Wave of U.S. Physicians Planning to Adopt Electronic Medical Records
RESTON, Va.; March 2, 2010 – Fifty-eight percent of U.S. physicians who don’t use electronic medical records (EMRs) intend to purchase an EMR system within the next two years, according to a new report from Accenture (NYSE: ACN).
Today, just six percent of U.S. office-based physicians use a fully functioning system.1
Accenture’s Innovation Center for Health and Institute for Health & Public Service Value worked with Harris Interactive to survey 1,000 U.S. physicians from practices of fewer than 10 practitioners to measure their views of EMRs. Approximately 15 percent of respondents were users of EMRS and 85 percent were non-users.
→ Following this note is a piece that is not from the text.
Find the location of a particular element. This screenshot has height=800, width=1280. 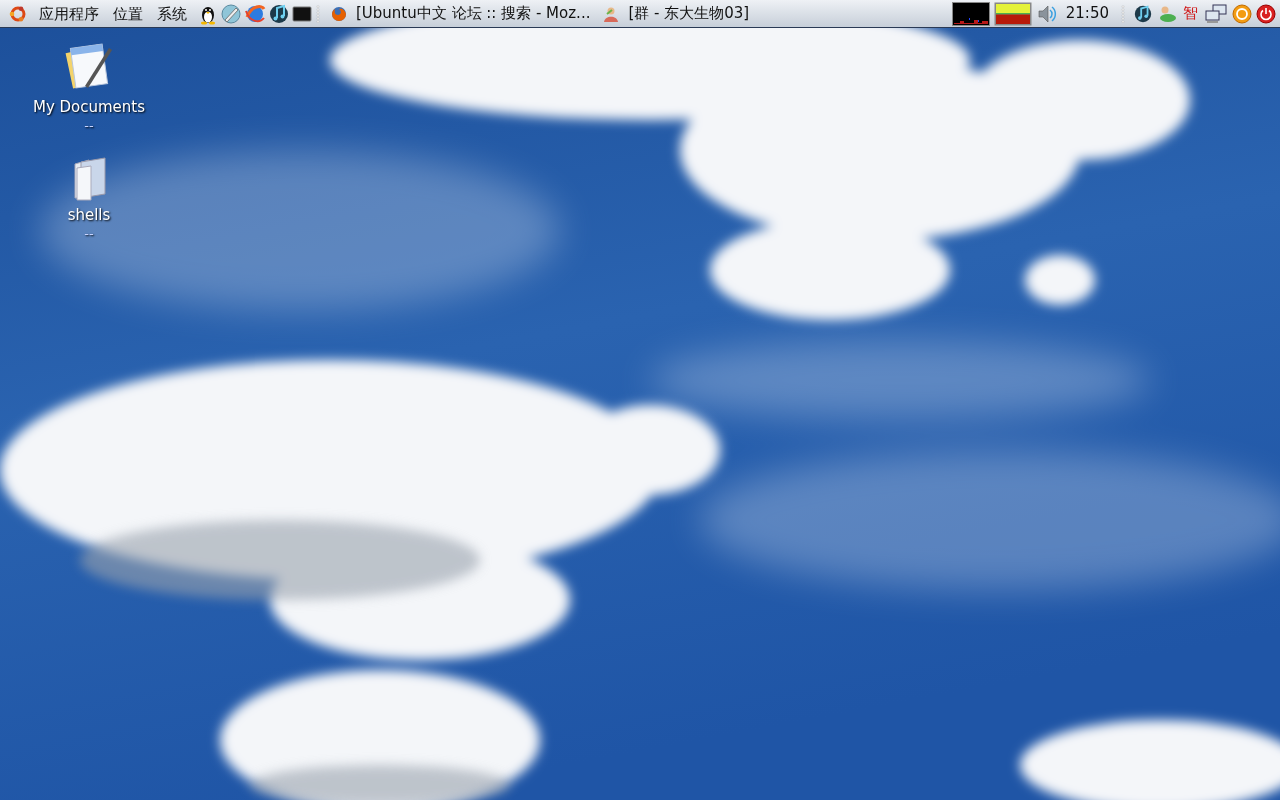

browser-globe-icon is located at coordinates (255, 14).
The survey’s primary objective was to determine concerns and perceptions of EMRs and gauge motivating factors at a time when U.S. federal legislation includes incentives for physicians who implement and use EMRs and penalties for those who do not adopt EMRs by 2015. The New York Academy of Medicine assisted with the qualitative survey and analysis.
Among the key findings:
58 percent of non-users intend to purchase an EMR system within the next two years;
about 80 percent of physicians under the age of 55 plan to implement an EMR system within the next two years;
three-quarters of non-users are intrigued by the idea of purchasing an EMR system from a local hospital - if the purchase is at least partially subsidized by the hospital;
on average, non-users would expect a hospital/health network to subsidize about half the cost of an EMR system;
the key driver of EMR adoption is federal legislation - 61 percent cited federal penalties for non-adoption and 51 percent cited federal incentives;
non-users underestimate the cost and time requirements to implement an EMR system, but also have an exaggerated perception of difficulties in using EMR systems, compared to the actual experiences of EMR users; and
the vast majority of current EMR users – 90 percent – believe that their EMR system has brought value to their practice, in particular “changing the way their practice works for the better.”
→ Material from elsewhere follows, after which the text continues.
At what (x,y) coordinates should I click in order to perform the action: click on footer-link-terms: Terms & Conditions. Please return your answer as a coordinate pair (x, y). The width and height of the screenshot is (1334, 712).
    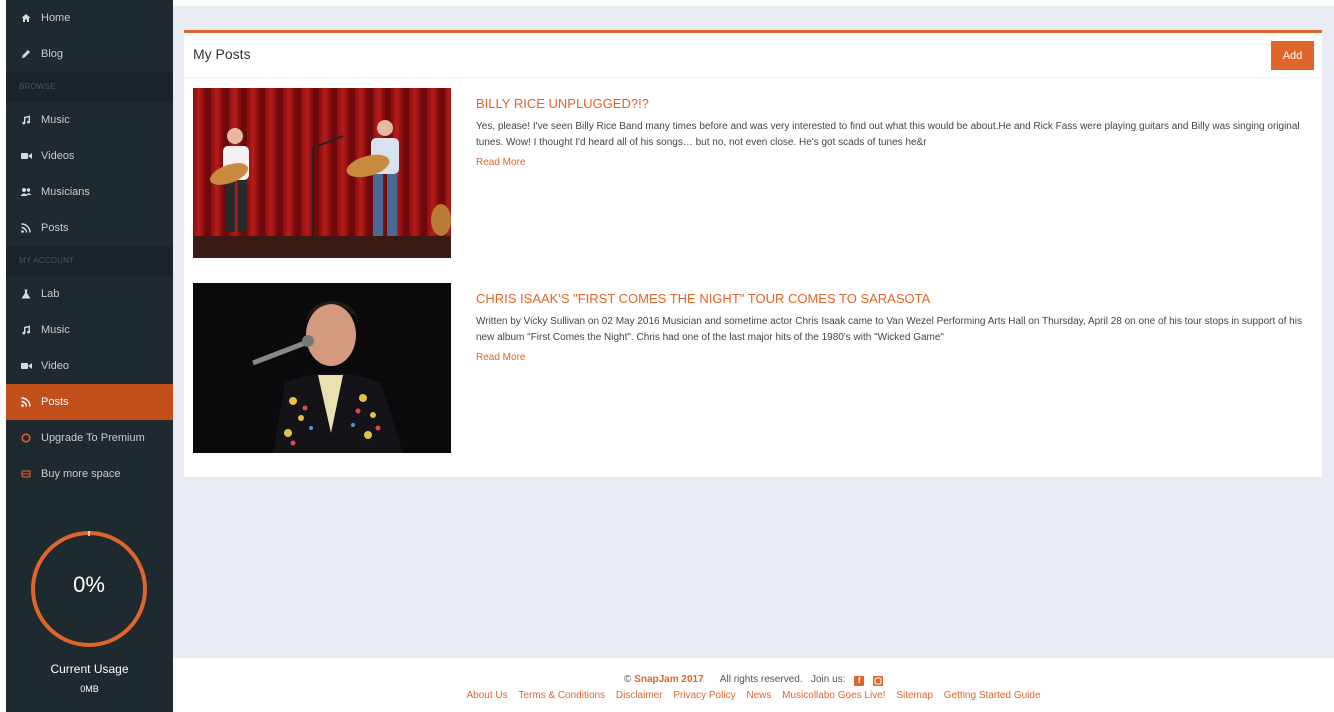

The 90 percent of users who feel their EMR system has been beneficial to their practice cited the following reasons:
their EMR system provides an effective overview of patients’ relevant history, records and information; and,
their EMR system allows quick and accurate data entry.
“Our research indicates that, as intended, federal legislation is an important driver of EMR adoption among U.S. physicians,” said Dr. Kip Webb, who leads Accenture’s clinical transformation practice. “If U.S. health care providers properly implement and use EMRs more broadly, there is no doubt that EMRs can make an important contribution to improving quality of care and controlling costs.”